• Problems to solve:
1. In the text on Halifax, which church is named as the oldest Christian church in Halifax?
2. Continue the text on Halifax from its last sentence.

• Supplied text:
St. Paul's Church is the oldest Christian church in Halifax.
Halifax is a religiously diverse municipality, and has several landmark religious institutions:
- St. Mary's Basilica (Halifax, Nova Scotia)
- The New Horizons Baptist Church
- St. George's (Round) Church
- Beth Israel Synagogue
- Shaar Shalom Synagogue

Halifax also houses the Atlantic School of Theology for religious studies.

Religion (2021)

| Religion | Population | Percentage (%) |
|---|---|---|
| Buddhism | 2,195 | 0.5 |
| Christianity | 231,255 | 53.12 |
| Hinduism | 6,840 | 1.57 |
| Indigenous Spirituality | 210 | 0.04 |
| Irreligion | 173,005 | 39.74 |
| Islam | 13,220 | 3.03 |
| Judaism | 1,750 | 0.4 |
| Sikhism | 3,495 | 0.8 |
| Other religions and spiritual religions | 3,315 | 0.76 |

=== Halifax urban area ===

As of 2021, the population centre (urban area) of Halifax housed 348,634 people living in 154,883 of its 162,336 total private dwellings. The human population density of Halifax's population centre was approximately .

• Data provided:
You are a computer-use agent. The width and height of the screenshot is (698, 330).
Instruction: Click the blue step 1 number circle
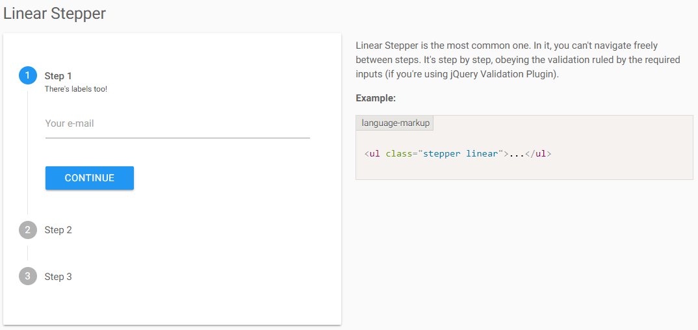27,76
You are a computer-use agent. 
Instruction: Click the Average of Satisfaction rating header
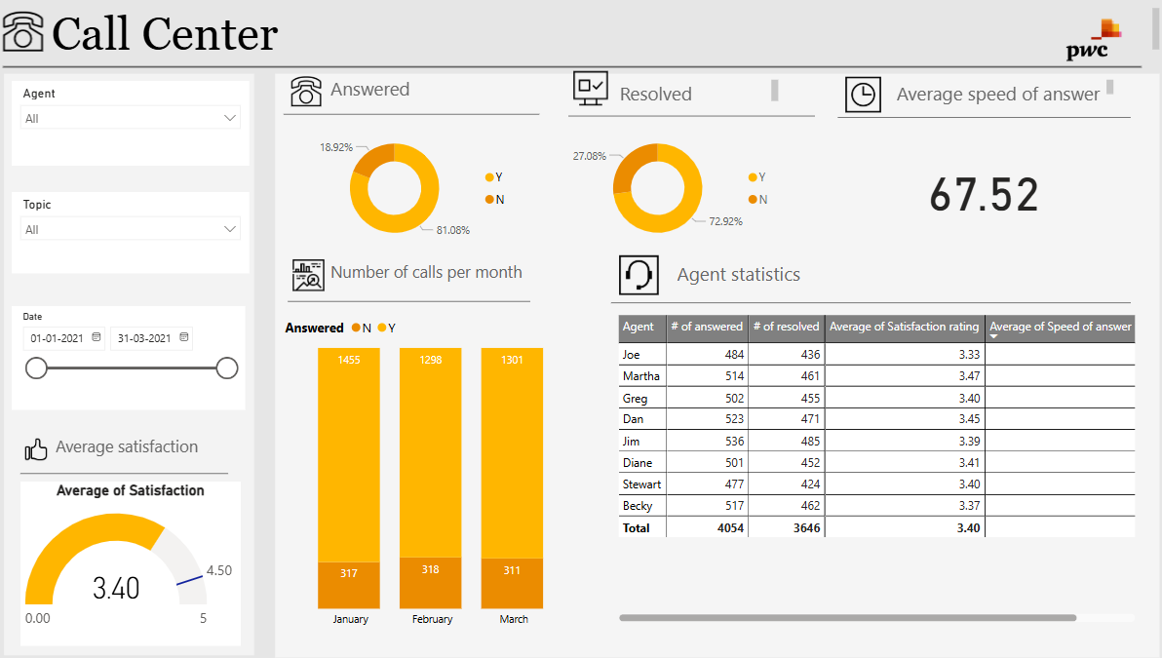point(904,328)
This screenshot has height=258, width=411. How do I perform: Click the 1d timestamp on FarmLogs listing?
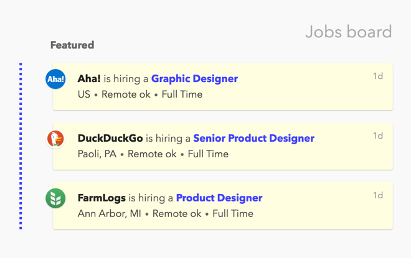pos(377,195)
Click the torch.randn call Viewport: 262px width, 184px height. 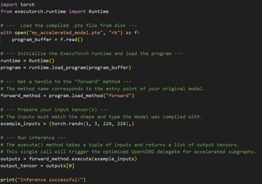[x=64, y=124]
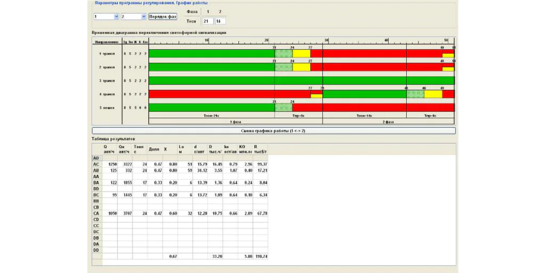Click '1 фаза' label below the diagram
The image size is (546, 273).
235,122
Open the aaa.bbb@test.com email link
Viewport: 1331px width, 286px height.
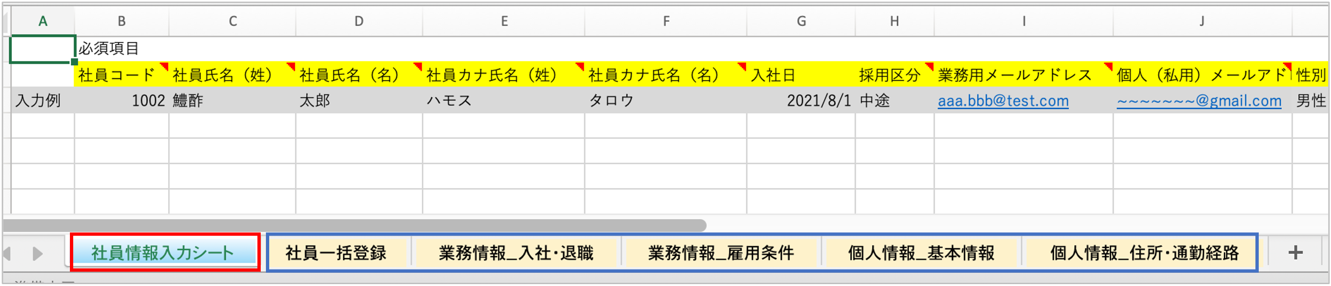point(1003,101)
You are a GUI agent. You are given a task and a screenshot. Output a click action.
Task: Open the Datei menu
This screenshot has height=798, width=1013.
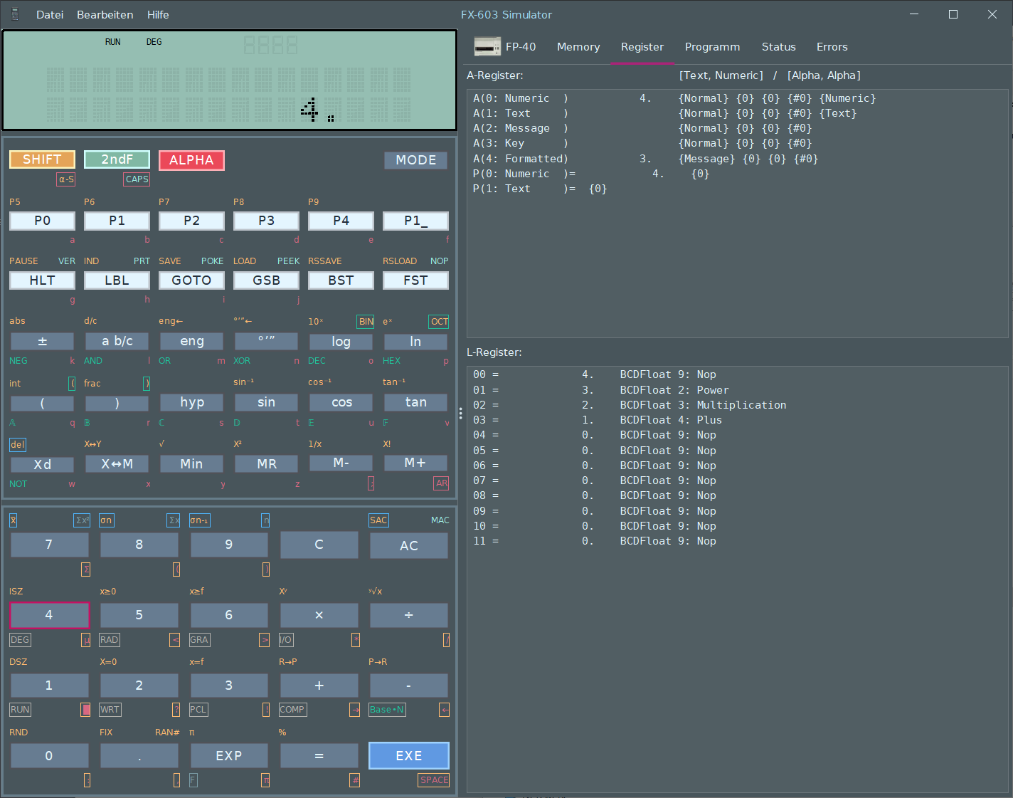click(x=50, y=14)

• Your responses:
1. St. Paul's Church

2.
Between 2016 and 2021, the urban area (population centre) and municipal areas experienced strong growth. Over that time-frame; the municipality added 36,688 people (an increase of over 9.1%), and the urban area (population centre) added 31,300 people (an increase of over 9.8%).

==Economy==

The urban area of Halifax is a major economic centre in eastern Canada with a large concentration of government services and private sector companies. Halifax serves as the business, banking, government and cultural centre for the Maritime region. The largest employment sectors within the municipality include trade (36,400 jobs), health care and social
assistance (31,800 jobs), professional services (19,000 jobs), education (17,400 jobs), and public administration (15,800 jobs).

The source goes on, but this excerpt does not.